RAPID: Effects of PAH Exposure on Aquatic Plant Community Structure, Productivity, and Resilience as a Result of the Deepwater Horizon Oil Spill
University Of South Alabama, Mobile AL
Investigators
Abstract
The Mobile-Tensaw Delta in Alabama represents a sensitive, integrated ecosystem where terrestrial, freshwater, and coastal communities converge to create a transition zone, characterized by high productivity and biological diversity, making it ecologically, economically, and recreationally important to the Gulf region. This project investigates the effects of the Deepwater Horizon oil spill and polycyclic aromatic hydrocarbon (PAH) exposure on native aquatic plant communities in this biodiversity hotspot. The investigators have 9 years of data on plant community structure in hand, and they will use these data in a Before-After-Control-Impact design to determine how plant productivity and survivorship are influenced by the anticipated gradient of exposure to PAHs; differences in early successional patterns and community resilience across this gradient; and the presence of thresholds in exposure beyond which plant communities fail to recover. The resulting data will be used to predict how large-scale anthropogenic insults and natural environmental variation affect aquatic plant communities over varying spatial and temporal scales.
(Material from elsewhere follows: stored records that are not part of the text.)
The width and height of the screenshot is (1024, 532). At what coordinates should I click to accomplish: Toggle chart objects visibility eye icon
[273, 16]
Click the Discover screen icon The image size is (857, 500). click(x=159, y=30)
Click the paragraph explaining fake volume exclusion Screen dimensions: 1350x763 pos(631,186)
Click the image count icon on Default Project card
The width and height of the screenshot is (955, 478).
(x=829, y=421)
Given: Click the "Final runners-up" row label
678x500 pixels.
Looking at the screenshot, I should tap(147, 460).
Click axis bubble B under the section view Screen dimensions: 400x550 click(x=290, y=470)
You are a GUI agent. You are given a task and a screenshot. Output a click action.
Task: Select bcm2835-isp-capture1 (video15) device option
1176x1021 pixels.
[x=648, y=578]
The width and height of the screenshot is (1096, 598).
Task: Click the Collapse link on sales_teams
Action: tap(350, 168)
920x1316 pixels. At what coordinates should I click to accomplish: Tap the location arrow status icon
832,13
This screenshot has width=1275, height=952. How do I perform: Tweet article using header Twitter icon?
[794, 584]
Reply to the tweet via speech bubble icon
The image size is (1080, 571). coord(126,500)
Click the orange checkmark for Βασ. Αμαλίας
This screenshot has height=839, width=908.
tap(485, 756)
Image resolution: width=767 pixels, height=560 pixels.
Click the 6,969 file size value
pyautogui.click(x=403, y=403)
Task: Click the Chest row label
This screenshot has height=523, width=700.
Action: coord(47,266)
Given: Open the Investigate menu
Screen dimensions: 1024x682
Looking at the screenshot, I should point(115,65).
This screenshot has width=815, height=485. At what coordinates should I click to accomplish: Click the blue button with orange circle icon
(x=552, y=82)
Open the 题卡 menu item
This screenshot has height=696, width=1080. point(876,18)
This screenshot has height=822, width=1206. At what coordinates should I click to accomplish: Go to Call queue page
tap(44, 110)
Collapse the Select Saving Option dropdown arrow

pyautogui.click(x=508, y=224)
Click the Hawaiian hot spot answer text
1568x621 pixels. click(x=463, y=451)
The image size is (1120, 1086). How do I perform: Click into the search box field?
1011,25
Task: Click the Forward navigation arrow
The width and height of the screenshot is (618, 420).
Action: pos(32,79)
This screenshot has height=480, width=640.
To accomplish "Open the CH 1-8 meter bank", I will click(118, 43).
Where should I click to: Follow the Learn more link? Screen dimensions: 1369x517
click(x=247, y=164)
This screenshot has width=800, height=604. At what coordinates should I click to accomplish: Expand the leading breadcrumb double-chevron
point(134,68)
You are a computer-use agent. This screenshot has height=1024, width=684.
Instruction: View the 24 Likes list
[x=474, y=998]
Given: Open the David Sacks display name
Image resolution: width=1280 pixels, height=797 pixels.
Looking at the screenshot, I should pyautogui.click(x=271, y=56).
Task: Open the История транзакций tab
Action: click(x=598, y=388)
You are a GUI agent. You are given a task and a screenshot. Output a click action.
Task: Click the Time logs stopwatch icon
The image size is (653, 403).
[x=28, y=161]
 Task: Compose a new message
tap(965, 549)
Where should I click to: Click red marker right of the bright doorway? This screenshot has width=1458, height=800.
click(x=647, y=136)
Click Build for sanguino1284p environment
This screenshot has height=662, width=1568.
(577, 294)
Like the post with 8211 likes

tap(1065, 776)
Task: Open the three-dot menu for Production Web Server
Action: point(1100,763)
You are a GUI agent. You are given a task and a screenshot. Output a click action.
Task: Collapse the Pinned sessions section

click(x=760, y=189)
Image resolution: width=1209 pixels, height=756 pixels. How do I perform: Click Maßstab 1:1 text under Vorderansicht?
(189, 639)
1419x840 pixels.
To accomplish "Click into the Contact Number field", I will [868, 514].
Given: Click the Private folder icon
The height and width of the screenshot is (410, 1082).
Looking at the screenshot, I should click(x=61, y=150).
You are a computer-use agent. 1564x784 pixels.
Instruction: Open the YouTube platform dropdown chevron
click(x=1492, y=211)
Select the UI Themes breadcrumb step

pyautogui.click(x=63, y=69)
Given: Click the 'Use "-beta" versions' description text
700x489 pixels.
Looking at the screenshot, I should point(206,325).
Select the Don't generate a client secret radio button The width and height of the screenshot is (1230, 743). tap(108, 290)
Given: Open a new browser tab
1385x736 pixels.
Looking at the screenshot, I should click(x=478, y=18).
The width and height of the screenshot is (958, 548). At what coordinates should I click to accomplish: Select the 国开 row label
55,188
The results of this project will provide fundamental insight into the broader impacts of environmental degradation and habitat loss, serving as the foundation for later work concerning both basic and applied aspects of the plant community response, and the underlying mechanisms of resilience and susceptibility to stress. Over the course of this one-year project, one graduate and one undergraduate student will receive training in plant taxonomy, physiology, community ecology, and the application of multivariate statistics. Finally, data generated from this research will be an important contribution to plant community conservation and land management.